03/10/05
A CALL has been made by the British Pig Executive (BPEX) for adequate funding so local authorities can deliver better quality school meals.
The call comes in the wake of an announcement at the Labour Party conference, that poor quality processed foods including cheap sausages and burgers, would be banned from schools meals by September 2006.
Education secretary Ruth Kelly also said there would be no more vending machines selling crisps, chocolates and sugary fizzy drinks, in schools from September 2006.
New nutritional guidelines are expected soon which will stipulate how much protein, iron and zinc should be contained in school meals which bodes well for the pork industry.
BPEX Chairman Stewart Houston said: "We are wholeheartedly behind the move to improve the nutritional content of school meals and this announcement presents a great opportunity for the British pig industry.
"Cheap sausages can often be made with cheap imported pig meat, much of which is not produced to UK standards. The great British sausage is much-loved by children and there are now plenty of reduced fat, reduced salt products available.
"These use better quality ingredients and inevitably this means higher cost. If the Government is serious, it must make sure education authorities have the resources to achieve improvements in food quality.
"It is important to get the positive nutritional role of sausages and other processed meat products in context*. Sausages contribute relatively low percentages of saturated fat and salt to the average daily intake of 4-18 year olds, whilst accounting for a significant proportion of the important daily haem iron intake of boys and girls.
"Sausages are a popular food with children with more than half of all girls and nearly two thirds of all boys eating sausages on a weekly basis.
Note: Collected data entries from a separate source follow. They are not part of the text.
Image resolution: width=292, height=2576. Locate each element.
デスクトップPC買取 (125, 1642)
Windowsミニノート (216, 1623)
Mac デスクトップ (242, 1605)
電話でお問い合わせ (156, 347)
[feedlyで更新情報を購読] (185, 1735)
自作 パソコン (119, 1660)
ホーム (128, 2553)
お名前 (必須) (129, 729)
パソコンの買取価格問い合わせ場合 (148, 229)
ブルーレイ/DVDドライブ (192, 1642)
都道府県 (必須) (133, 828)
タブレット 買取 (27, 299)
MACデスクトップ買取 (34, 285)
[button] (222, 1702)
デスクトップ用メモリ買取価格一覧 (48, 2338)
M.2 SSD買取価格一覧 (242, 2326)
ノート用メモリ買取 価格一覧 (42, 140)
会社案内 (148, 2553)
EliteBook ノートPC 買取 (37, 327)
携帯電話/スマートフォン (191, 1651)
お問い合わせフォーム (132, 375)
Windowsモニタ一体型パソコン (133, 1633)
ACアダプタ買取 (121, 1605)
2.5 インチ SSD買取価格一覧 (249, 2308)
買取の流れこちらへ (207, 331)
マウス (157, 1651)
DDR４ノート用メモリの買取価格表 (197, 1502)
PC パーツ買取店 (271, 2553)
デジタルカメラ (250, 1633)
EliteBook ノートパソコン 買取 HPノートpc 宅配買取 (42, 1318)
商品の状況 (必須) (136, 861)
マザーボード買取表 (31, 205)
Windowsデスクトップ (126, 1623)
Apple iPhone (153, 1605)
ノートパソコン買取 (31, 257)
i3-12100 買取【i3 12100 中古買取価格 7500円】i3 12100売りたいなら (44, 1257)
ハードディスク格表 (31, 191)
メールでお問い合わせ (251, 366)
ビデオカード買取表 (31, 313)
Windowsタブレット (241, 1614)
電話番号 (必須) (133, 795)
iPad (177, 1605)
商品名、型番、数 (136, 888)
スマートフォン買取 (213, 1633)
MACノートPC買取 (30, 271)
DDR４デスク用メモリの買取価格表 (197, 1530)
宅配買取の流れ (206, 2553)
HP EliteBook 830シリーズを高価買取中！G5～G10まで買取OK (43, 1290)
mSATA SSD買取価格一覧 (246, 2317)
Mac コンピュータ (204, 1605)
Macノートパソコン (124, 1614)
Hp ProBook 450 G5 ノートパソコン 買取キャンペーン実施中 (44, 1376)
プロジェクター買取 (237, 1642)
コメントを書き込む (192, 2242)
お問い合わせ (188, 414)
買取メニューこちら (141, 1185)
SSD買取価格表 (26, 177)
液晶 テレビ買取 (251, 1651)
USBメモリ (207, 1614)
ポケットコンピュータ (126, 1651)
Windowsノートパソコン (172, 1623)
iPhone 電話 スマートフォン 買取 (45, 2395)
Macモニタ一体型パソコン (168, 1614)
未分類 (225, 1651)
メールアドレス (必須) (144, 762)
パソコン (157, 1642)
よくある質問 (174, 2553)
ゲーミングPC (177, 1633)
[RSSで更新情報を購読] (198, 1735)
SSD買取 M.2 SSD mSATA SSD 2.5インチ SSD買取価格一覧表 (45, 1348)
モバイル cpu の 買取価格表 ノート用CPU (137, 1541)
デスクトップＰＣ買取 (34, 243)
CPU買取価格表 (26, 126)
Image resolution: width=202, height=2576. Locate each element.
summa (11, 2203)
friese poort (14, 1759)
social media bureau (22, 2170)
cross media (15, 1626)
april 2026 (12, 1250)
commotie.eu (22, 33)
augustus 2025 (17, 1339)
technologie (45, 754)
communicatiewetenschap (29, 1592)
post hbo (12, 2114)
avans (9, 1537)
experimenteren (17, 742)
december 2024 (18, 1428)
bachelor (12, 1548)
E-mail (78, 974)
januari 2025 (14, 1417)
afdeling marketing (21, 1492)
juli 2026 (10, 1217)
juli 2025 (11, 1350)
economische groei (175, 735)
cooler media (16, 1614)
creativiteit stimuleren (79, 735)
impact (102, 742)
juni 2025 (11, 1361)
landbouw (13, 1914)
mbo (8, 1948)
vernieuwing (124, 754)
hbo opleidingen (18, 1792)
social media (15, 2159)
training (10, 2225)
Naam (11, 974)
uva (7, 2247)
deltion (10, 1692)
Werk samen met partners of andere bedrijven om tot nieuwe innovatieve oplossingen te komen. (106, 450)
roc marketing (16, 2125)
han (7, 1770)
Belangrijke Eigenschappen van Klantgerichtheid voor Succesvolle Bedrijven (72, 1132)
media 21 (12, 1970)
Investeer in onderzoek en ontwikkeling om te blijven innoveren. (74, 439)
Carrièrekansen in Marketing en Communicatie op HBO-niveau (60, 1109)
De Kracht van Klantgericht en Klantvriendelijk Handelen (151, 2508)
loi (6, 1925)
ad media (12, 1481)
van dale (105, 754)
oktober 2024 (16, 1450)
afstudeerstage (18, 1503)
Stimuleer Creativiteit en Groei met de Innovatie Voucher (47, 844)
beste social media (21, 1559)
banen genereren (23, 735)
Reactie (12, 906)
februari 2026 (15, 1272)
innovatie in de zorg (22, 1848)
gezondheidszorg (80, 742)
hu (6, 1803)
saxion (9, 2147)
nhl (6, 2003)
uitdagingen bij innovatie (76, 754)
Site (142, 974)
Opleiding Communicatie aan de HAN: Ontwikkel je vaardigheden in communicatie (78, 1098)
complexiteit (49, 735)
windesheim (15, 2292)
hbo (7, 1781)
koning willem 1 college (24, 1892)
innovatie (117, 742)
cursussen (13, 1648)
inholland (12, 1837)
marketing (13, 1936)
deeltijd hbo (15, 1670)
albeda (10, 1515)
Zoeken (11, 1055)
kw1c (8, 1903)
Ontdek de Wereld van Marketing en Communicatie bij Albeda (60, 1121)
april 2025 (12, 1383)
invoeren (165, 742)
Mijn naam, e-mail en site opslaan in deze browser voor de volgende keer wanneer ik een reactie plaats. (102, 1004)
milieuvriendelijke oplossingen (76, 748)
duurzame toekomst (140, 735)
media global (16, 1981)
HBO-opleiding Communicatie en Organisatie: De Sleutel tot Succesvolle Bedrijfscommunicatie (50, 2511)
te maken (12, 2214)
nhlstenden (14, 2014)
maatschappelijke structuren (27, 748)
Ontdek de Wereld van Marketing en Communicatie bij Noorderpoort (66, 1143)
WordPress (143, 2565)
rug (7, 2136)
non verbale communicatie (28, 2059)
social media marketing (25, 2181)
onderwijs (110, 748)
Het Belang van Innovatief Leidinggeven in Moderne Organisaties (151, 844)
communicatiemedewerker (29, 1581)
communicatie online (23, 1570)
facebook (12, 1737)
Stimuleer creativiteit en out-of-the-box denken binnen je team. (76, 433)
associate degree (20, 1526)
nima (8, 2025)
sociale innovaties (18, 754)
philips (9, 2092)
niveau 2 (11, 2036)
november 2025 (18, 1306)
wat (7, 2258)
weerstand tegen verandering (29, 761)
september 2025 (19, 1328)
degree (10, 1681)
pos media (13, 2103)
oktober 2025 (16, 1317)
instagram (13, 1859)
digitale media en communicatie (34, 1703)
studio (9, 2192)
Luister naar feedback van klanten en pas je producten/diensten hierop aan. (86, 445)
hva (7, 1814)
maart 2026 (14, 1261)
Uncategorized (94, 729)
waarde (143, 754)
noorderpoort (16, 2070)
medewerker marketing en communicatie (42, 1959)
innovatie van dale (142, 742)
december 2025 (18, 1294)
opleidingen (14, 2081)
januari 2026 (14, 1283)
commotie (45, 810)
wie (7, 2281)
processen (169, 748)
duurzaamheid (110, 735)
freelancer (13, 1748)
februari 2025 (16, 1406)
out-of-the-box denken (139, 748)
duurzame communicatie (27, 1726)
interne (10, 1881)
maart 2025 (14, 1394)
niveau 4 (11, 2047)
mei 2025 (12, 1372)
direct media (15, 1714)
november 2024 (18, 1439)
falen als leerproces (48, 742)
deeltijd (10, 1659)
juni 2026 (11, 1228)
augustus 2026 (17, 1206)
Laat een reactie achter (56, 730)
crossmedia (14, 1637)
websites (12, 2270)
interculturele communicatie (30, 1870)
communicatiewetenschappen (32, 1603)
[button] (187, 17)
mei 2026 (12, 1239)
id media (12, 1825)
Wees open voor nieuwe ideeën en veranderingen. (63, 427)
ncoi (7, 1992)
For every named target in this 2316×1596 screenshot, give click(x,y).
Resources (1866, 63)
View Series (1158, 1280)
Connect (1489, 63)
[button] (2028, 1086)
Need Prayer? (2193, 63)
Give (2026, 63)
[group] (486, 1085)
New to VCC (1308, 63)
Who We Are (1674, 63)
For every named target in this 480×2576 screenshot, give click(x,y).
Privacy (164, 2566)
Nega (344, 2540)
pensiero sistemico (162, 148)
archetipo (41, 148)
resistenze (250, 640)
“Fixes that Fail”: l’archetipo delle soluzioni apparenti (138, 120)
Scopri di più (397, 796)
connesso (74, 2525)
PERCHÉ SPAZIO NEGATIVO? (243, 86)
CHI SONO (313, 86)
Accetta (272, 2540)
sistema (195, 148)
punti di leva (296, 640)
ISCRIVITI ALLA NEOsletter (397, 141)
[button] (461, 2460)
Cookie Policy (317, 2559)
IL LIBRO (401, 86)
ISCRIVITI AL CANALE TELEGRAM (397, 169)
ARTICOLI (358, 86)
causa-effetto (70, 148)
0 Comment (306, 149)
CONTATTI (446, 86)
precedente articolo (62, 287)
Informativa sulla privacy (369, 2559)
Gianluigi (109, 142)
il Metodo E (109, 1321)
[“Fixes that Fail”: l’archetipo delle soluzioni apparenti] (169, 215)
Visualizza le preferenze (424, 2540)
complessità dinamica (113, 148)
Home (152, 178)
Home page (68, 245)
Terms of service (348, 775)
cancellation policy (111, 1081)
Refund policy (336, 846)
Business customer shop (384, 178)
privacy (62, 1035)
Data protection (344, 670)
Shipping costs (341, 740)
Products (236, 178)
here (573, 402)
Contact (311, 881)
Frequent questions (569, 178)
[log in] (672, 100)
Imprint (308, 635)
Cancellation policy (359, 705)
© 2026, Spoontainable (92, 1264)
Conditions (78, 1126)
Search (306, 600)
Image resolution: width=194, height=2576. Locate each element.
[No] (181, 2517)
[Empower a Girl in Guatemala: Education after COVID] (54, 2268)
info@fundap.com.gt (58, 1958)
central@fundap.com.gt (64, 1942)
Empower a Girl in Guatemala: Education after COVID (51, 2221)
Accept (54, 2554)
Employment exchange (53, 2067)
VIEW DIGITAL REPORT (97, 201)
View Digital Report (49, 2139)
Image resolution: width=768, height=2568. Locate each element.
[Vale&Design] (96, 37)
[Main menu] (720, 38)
Improving the nutritional quality of sausages in schools will increase the contribution they make to a healthy balanced diet.
"Also, it is a great opportunity to get Quality Standard Mark British pork onto all school menus. It is not only a guarantee of quality but also highlights British welfare standards which go beyond those in most of the rest of the EU."
Major steps have already been taken by the industry to produce better quality reduced fat and salt sausages. This is underlined by the growing popularity of this category in the BPEX Catering Sausage of the Year competition.
All the recipes ideas now produced for the foodservice sector by the BPEX development team contain no added salt.
* The sausage market is worth about £500 million a year and the premium end of the market is showing good growth - up five per cent in August, year on year. At the same time, sales of economy sausages are down 12 per cent over the same period.
Bacon, ham, pork , pork dishes and sausages contribute 20% of the daily haem iron intake for boys and 18% for girls aged 4 to 18. Sausages provide 9% of haem iron to average intake for boys and 7% for girls. (Source NDNS, 2000).
Sausages are very popular - 71% of younger boys and 65% of younger girls (aged 4 to 6) consume sausages on a weekly basis. 64% of all boys and 55% of all girls (aged 4 to 18) consume sausages on a weekly basis. (Source NDNS, 2000).
Collectively, burgers, sausages, meat pies and pasties contribute 10% for boys and 8% for girls to the daily saturated fat intake of 4 to 18 year olds. (Data not available for sausages as a stand alone category - (source NDNS, 2000)).